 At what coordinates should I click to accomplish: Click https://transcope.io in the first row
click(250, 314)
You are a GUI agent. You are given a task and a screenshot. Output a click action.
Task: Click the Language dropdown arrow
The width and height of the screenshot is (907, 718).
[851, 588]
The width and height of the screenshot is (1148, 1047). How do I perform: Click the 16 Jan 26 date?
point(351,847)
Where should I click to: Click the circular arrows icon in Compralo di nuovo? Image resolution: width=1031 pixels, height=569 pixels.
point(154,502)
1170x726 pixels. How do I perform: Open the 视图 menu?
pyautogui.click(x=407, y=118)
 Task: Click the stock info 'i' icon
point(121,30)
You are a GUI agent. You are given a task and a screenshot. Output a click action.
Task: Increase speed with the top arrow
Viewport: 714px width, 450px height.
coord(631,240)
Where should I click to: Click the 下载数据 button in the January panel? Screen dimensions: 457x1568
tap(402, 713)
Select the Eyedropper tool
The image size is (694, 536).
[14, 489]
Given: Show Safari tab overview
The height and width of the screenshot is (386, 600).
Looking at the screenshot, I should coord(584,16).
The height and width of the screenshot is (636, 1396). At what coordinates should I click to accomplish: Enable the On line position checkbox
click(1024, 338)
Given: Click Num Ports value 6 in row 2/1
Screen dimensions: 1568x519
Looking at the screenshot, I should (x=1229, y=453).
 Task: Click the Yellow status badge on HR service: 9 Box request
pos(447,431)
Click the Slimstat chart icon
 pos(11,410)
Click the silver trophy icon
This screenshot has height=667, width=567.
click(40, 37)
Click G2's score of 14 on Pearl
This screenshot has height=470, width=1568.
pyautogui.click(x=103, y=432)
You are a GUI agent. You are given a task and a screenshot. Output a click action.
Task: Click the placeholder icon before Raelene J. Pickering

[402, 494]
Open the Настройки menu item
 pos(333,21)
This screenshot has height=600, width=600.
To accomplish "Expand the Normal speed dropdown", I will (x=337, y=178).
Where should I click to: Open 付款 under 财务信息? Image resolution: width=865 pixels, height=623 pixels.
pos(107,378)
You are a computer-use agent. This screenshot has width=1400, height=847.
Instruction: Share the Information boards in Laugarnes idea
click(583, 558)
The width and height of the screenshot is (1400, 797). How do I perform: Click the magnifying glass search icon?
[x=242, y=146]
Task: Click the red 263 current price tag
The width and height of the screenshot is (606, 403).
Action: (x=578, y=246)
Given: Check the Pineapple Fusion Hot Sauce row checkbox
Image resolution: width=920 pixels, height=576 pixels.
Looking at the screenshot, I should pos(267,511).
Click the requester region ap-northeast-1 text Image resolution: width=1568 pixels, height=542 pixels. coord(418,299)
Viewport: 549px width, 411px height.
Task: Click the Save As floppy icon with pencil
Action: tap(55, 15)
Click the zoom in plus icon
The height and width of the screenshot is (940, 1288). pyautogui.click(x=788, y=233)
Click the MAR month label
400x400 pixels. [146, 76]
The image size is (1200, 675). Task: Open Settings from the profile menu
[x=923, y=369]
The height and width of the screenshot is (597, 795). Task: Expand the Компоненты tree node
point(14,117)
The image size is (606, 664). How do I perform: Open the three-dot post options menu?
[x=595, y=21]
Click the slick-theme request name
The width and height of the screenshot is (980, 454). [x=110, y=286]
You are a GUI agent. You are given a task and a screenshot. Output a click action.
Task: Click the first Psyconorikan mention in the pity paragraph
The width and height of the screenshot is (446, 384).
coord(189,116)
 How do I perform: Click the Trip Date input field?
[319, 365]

######

# [What the task requires]
The response should be the listing above, limited to the lines between the one holding "Task: Click the stock info 'i' icon" and the one holding "Given: Click Num Ports value 6 in row 2/1", inclusive, reproduced exactly.

# [Finished task]
 Task: Click the stock info 'i' icon
point(121,30)
You are a GUI agent. You are given a task and a screenshot. Output a click action.
Task: Increase speed with the top arrow
Viewport: 714px width, 450px height.
coord(631,240)
Where should I click to: Click the 下载数据 button in the January panel? Screen dimensions: 457x1568
tap(402, 713)
Select the Eyedropper tool
The image size is (694, 536).
[14, 489]
Given: Show Safari tab overview
The height and width of the screenshot is (386, 600).
Looking at the screenshot, I should coord(584,16).
The height and width of the screenshot is (636, 1396). At what coordinates should I click to accomplish: Enable the On line position checkbox
click(1024, 338)
Given: Click Num Ports value 6 in row 2/1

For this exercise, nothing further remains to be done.